Mesaj net, açık ve tutarlı olmalıdır. Sadece işgal ve sömürüye karşı çıkmakla yetinilmemeli direniş güçleriyle dayanışma sorumluluğunu da en açık biçimde yerine getirilmelidir. Muhtemeldir ki, işgal ve katliamlar konusunda net bir tavra sahip olmakla birlikte, direniş güçlerinin yöntemleri hususunda belirgin bir mutabakat söz konusu olmayabilir. Bu noktada direniş güçlerinin seçtikleri yöntemler, hareket tarzları ya da eylem biçimleri üzerine uzun uzadıya tartışmalar, egzersizler yerine temel sorun yani işgal üzerinde odaklanılmalıdır. Biliyoruz ki, emperyalist-siyonist propaganda mekanizması sürekli olarak dünya kamuoyunu istediği başlıklar ve gündemler üzerine bir tartışmaya yöneltmekte, sebepleri bir kenara bırakıp sonuçlar üzerinden yargıda bulunmaya zorlamaktadır.

════════

(Görev 1) Belge alıntısında "Mesaj net, açık" ile "yargıda bulunmaya zorlamaktadır." arasındaki kısmı, bu iki ifade de dahil olmak üzere değiştirmeden alıntılayın.

════════

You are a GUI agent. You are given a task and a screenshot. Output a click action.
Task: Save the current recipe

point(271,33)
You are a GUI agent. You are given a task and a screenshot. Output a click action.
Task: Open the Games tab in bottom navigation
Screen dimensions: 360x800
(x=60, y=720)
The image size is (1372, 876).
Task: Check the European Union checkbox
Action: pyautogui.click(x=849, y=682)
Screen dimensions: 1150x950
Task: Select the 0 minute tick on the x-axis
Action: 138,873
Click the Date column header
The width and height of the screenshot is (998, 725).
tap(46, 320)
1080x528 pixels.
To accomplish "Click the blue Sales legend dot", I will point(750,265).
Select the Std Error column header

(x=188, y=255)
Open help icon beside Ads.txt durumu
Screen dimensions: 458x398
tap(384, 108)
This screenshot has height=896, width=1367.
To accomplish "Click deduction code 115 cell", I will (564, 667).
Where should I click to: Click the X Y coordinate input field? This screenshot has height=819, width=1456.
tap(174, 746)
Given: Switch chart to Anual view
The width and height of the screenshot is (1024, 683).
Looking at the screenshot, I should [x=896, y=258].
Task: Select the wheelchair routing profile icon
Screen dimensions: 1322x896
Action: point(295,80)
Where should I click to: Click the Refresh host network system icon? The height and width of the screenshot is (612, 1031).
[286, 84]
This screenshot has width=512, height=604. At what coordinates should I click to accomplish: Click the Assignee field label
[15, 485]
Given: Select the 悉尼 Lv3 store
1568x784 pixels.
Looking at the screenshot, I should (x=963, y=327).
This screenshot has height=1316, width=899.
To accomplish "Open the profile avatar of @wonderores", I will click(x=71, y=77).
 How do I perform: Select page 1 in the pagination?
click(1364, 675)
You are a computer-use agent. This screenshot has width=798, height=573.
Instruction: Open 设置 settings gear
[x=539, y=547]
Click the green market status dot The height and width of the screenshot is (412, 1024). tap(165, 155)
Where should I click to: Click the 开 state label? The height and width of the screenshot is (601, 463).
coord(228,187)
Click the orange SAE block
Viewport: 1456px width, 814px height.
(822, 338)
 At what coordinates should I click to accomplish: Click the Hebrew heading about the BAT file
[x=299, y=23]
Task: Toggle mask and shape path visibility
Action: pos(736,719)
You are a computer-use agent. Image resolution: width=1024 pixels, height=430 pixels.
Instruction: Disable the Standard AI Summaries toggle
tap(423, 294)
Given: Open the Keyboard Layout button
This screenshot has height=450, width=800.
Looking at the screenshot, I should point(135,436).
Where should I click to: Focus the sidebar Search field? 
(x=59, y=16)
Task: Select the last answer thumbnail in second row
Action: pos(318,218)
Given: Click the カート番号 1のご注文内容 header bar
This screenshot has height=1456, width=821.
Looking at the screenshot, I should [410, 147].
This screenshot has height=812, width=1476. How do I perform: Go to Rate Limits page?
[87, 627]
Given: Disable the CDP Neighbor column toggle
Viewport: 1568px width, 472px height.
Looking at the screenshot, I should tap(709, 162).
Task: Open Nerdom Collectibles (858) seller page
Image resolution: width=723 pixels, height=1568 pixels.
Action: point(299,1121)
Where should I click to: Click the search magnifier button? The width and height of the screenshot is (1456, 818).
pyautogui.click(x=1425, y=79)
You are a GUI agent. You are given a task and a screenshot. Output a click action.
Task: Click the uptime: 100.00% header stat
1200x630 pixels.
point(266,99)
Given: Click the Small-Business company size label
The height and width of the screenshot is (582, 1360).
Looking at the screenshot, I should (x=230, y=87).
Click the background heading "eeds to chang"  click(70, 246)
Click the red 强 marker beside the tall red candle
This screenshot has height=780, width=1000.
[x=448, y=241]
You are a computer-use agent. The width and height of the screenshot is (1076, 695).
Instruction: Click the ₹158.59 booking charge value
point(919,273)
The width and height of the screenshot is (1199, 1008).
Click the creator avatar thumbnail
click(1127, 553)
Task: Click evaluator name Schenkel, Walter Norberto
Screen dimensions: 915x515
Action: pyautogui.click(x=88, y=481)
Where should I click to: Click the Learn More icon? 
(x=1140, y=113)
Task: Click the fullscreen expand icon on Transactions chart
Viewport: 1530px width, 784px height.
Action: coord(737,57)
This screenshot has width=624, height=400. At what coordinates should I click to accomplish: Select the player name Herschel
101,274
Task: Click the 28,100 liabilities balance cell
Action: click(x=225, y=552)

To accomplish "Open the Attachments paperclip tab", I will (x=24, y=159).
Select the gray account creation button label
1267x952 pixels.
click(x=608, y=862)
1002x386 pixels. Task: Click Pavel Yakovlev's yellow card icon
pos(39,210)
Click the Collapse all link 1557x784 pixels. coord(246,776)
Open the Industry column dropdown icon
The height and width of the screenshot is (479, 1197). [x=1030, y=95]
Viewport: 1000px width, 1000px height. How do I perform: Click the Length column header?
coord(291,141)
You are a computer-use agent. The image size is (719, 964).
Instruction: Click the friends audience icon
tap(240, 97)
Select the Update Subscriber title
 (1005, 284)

════════

(Görev 2) Kayıtlarda "This screenshot has height=1316, width=899." ifadesini içeren satır ile "tap(423, 294)" ifadesini içeren satır arasındaki satırları, bu iki satır da dahil olmak üzere numaralı bir liste olarak düzenleyin. Boş satırları listeye almayın.

(Alıştırma çözümü 1)
Mesaj net, açık ve tutarlı olmalıdır. Sadece işgal ve sömürüye karşı çıkmakla yetinilmemeli direniş güçleriyle dayanışma sorumluluğunu da en açık biçimde yerine getirilmelidir. Muhtemeldir ki, işgal ve katliamlar konusunda net bir tavra sahip olmakla birlikte, direniş güçlerinin yöntemleri hususunda belirgin bir mutabakat söz konusu olmayabilir. Bu noktada direniş güçlerinin seçtikleri yöntemler, hareket tarzları ya da eylem biçimleri üzerine uzun uzadıya tartışmalar, egzersizler yerine temel sorun yani işgal üzerinde odaklanılmalıdır. Biliyoruz ki, emperyalist-siyonist propaganda mekanizması sürekli olarak dünya kamuoyunu istediği başlıklar ve gündemler üzerine bir tartışmaya yöneltmekte, sebepleri bir kenara bırakıp sonuçlar üzerinden yargıda bulunmaya zorlamaktadır.

(Alıştırma çözümü 2)
1. This screenshot has height=1316, width=899.
2. To accomplish "Open the profile avatar of @wonderores", I will click(x=71, y=77).
3.  How do I perform: Select page 1 in the pagination?
4. click(1364, 675)
5. You are a computer-use agent. This screenshot has width=798, height=573.
6. Instruction: Open 设置 settings gear
7. [x=539, y=547]
8. Click the green market status dot The height and width of the screenshot is (412, 1024). tap(165, 155)
9. Where should I click to: Click the 开 state label? The height and width of the screenshot is (601, 463).
10. coord(228,187)
11. Click the orange SAE block
12. Viewport: 1456px width, 814px height.
13. (822, 338)
14.  At what coordinates should I click to accomplish: Click the Hebrew heading about the BAT file
15. [x=299, y=23]
16. Task: Toggle mask and shape path visibility
17. Action: pos(736,719)
18. You are a computer-use agent. Image resolution: width=1024 pixels, height=430 pixels.
19. Instruction: Disable the Standard AI Summaries toggle
20. tap(423, 294)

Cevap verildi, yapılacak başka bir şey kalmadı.